__Item-finding records__:
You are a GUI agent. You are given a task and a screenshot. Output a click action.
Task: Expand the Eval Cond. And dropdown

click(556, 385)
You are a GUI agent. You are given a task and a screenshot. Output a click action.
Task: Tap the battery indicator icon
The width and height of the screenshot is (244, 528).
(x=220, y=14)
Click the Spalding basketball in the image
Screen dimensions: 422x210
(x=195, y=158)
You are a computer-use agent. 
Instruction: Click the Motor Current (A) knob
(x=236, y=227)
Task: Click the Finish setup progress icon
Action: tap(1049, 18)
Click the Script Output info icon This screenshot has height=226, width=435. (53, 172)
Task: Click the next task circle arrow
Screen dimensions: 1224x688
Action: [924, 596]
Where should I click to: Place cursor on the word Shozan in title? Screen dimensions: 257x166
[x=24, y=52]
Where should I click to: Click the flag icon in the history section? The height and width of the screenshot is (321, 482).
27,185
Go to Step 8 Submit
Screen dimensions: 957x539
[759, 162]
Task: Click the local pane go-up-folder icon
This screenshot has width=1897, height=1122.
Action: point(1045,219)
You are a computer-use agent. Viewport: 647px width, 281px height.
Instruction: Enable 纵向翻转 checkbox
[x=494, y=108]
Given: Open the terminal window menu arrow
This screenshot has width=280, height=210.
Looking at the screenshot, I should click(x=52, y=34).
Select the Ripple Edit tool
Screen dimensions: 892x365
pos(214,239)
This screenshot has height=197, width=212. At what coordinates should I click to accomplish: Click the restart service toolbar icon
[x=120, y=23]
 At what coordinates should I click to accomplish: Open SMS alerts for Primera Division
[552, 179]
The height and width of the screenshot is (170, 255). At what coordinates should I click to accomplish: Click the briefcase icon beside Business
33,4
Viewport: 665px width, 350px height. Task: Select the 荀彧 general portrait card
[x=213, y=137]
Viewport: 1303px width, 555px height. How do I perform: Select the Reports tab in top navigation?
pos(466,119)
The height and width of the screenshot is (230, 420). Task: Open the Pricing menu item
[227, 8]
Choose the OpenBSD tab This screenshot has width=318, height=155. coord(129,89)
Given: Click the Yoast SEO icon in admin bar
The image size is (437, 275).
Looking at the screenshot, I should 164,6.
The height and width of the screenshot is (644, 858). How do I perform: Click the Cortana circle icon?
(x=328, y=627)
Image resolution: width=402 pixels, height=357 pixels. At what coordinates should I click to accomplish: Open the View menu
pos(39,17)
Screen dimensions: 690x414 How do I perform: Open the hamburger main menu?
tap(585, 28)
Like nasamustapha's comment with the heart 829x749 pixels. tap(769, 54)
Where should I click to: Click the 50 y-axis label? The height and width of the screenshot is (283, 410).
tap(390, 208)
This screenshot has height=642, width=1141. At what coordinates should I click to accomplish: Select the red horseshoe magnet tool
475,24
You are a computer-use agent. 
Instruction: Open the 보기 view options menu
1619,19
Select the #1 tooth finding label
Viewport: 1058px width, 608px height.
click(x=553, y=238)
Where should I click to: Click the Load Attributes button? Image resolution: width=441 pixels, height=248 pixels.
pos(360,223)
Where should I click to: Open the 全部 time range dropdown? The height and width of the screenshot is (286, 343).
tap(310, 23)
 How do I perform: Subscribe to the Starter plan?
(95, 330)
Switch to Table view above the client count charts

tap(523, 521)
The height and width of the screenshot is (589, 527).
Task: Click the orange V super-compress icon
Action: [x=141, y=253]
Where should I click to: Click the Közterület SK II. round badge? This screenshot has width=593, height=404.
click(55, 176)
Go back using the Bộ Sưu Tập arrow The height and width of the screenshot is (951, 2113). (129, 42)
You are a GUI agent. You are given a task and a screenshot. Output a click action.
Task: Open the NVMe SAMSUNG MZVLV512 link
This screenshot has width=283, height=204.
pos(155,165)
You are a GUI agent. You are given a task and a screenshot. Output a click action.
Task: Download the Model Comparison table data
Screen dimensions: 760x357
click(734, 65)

__WORK TO BE COMPLETED__:
Copy the lines of the material above, starting at the line that contains "Screen dimensions: 690x414" and ending at the line that contains "click(55, 176)", both included.

__TASK OUTPUT__:
Screen dimensions: 690x414 How do I perform: Open the hamburger main menu?
tap(585, 28)
Like nasamustapha's comment with the heart 829x749 pixels. tap(769, 54)
Where should I click to: Click the 50 y-axis label? The height and width of the screenshot is (283, 410).
tap(390, 208)
This screenshot has height=642, width=1141. At what coordinates should I click to accomplish: Select the red horseshoe magnet tool
475,24
You are a computer-use agent. 
Instruction: Open the 보기 view options menu
1619,19
Select the #1 tooth finding label
Viewport: 1058px width, 608px height.
click(x=553, y=238)
Where should I click to: Click the Load Attributes button? Image resolution: width=441 pixels, height=248 pixels.
pos(360,223)
Where should I click to: Open the 全部 time range dropdown? The height and width of the screenshot is (286, 343).
tap(310, 23)
 How do I perform: Subscribe to the Starter plan?
(95, 330)
Switch to Table view above the client count charts

tap(523, 521)
The height and width of the screenshot is (589, 527).
Task: Click the orange V super-compress icon
Action: [x=141, y=253]
Where should I click to: Click the Közterület SK II. round badge? This screenshot has width=593, height=404.
click(55, 176)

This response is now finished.